There are dozens of grape varieties indigenous to the island. But only a handful remain in commercial production: Assyrtiko, Aidani, Athiri, Mavrotragano, and Mandilaria. Most of the island’s vineyards have been steadily converted to Assyrtiko since Boutari and Sigalas started paying growers more for the grape in the 1980s and ‘90s. Since 2019, the PDO requires a minimum 85% Assyrtiko in the Santorini blend. Aidani is permitted in the PDO dry wines, but most wineries use it as a vinsanto blending component or, increasingly, as a promising varietal wine in its own right. Aidani has lower acidity, more phenolic bitterness and more intense aromas than Assyrtiko. Athiri, once valued as a blending partner for Assyrtiko, has lost enthusiasm and respect. (For example, Sigalas’ “AA” blend once contained Assyrtiko and Athiri; now it stands for Assyrtiko and Aidani.)

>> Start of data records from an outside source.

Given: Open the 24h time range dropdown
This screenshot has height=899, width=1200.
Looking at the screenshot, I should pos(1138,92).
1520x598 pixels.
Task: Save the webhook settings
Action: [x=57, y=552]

Assyrtiko is, for me, the clearest example of terroir expression in the world. It is also a paradox: a hot-climate white wine that demonstrates lower pH than most German Riesling. The grape is naturally high in tartaric acid, but it maintains acidity here better than anywhere else. The answer to this hot-climate conundrum comes from the sea: potassium levels in vineyard soil lower total acidity in fermenting wines, but the vine’s root system selectively intakes sodium before absorbing potassium. Salt, in this windswept island environment, is everywhere. In no other region, be it Greece or California, can Assyrtiko cut so deeply.
I like the comparison to Riesling. Assyrtiko is easily one of the world’s longest-lived and most “mineral” white wines, and it can produce compelling wines in a range from bone-dry to supremely sweet. It develops something akin to a “petrol” character with age. Unlike Riesling, however, Assyrtiko is quite neutral aromatically, especially in youth. It is all structure—acid and phenolics and alcohol—and very little aroma. Citrus, stone, faint peach… these are the notes of young Assyrtiko, and those could basically describe every white wine ever. The expression of terroir in Assyrtiko comes from its acid, its high levels of alcohol, and its nearly tannic nature—I can’t think of another white grape variety that achieves such intensity in all three structural categories. Add a salty edge, and you have something real fierce to reckon with.
With age, Assyrtiko comes alive. The acid rounds out, and browned toast, diesel, and mineral character comes out. (A dream tasting for me is a 10-year-old flight of GG Riesling, single-vineyard Assyrtiko, premier cru Chablis, and top Hunter Semillon.)
The island’s two principal red grapes, Mavrotragano and Mandilaria, are not permitted in PDO wines. Mavrotragano (“black cruncy”) is the first grape harvested on Santorini, early in August. Haridamos Hatzidakis and Paris Sigalas were early champions.
Today, there are 22 wineries operating on the island. This is a slight increase from the 14 or 15 that operated in 2014, but a far cry from the 300 canavas that existed over a century ago. The vineyard landscape has also contracted. Today, there are 1,200 ha of vineyards on the island, down from 2,500 ha in 1985. Nowadays, growing grapes is a side-gig: growers may have inherited vineyards from their folks, but their primary work might be in tourism, or something else. Many older vineyards are abandoned or go without necessary replanting. The whole island bemoans the encroachment of tourism, but Spyro Lemanis of Sigalas can’t remember the last time a vineyard sold. The threat of international hotel groups buying up vineyard land is at the forefront of everyone’s mind, but that doesn’t seem to be the real problem. It’s the nature of grape-growing as a part-time job: it’s not anyone’s first priority.